It was left for modern times to apply those
valuable properties to really valuable
purposes. Little do we think, when making use
of the many articles now manufactured in
this substance, how it has to be torn, and
dislocated, and rumpled about before it
assumes the proper texture and smoothness.
The Indians who collect the gum. and usually
fashion it into grotesque forms by drying it
upon clay cores modelled according to their
ideas of artistic beauty, do not take much
pains to exclude dirt, or bits of twig, or
fragments of stone; all which must be
removed before the gum is fitted to play its
part in the world. What torture it undergoes!
It is cut into minute fragments by a
savage slashing machine; it is washed in
warm water, to get rid of so much dirt as
chooses to take its departure on such gentle
urging; and then, in a dry state, it is crushed
and kneaded with appalling severity: it is
rolled over and over, distorted, crippled,
penetrated to the heart, sliced, thinned, thumped,
heaped up again into a mass, cut into lumps,
squeezed againuntil at length every vestige
of dirt or stone, of water or air, is driven out,
and the mass becomes thoroughly
homogeneous. In this state it is pressed with
great force into iron moulds, which give to it
the form of cubes, slabs, or cylinders,
according to the purposes for which it is destined.
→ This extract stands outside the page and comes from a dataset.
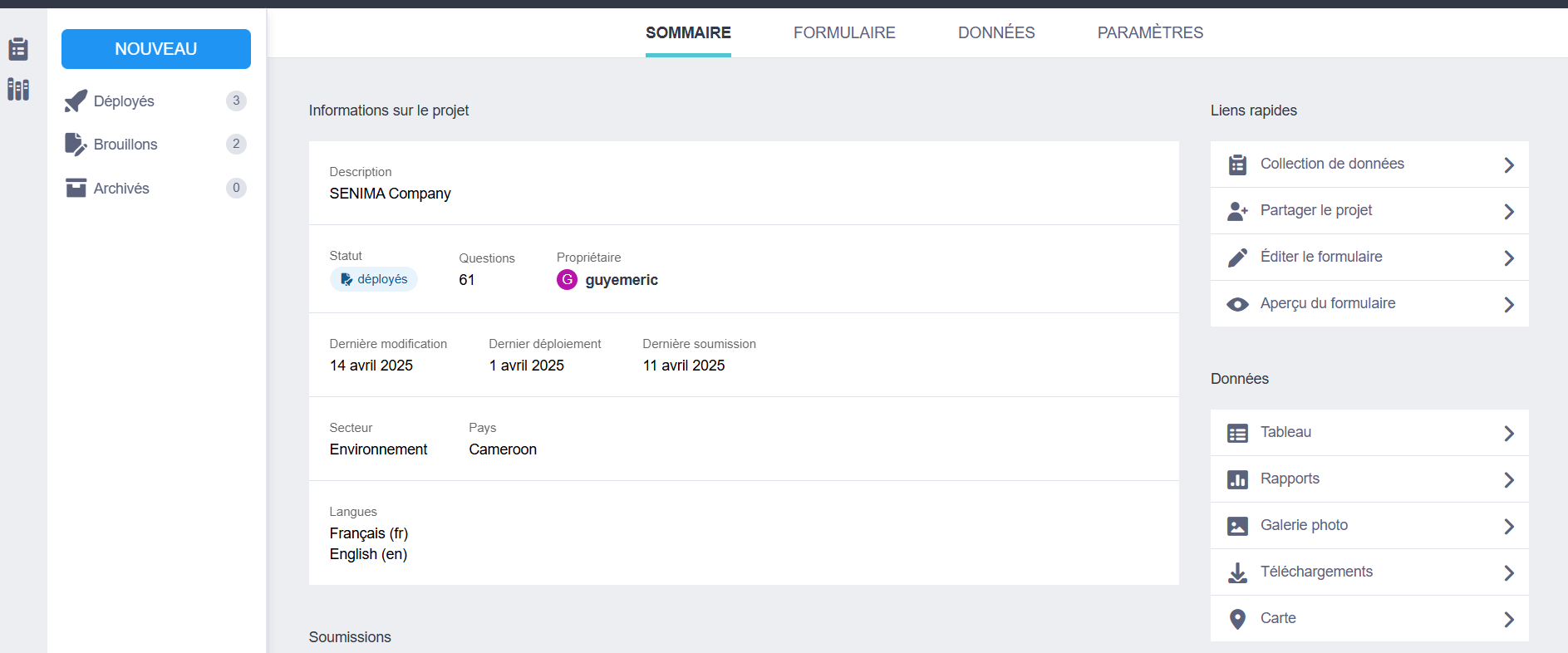Image resolution: width=1568 pixels, height=653 pixels.
Task: Click the eye icon for Aperçu du formulaire
Action: (x=1237, y=304)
And then, when these blocks or other shaped
pieces are to be used, they are cut into sheets,
or are spun into threads, or are melted
for liquid purposes. Great ingenuity is called
for in all these processes; for India-rubber
has a strong propensity to be wayward: it
becomes hot and angry when meddled with;
and all the tools and machines employed in
working it speedily assume such a heated
state as to be unfit for use unless plentifully
deluged with cold water.

Among the facts which recent years have
lirought to our notice concerning American
industry, is the untiring perseverance with
which the useful applications of India-rubber
have been studied. A certain Mr. Goodyear,
of Connecticut, who devoted nearly a quarter
of a century to the study of the manufacture
of caoutchouc, has brought over-shoes
(those objects of Sam Slick's especial
commendation) to greater perfection than any
other enthusiast devoted to that elastic
subject; and they exhibit but one among
many indications of his success. American
over-shoes may be regarded in two lights,
as both elastic and waterproof productions.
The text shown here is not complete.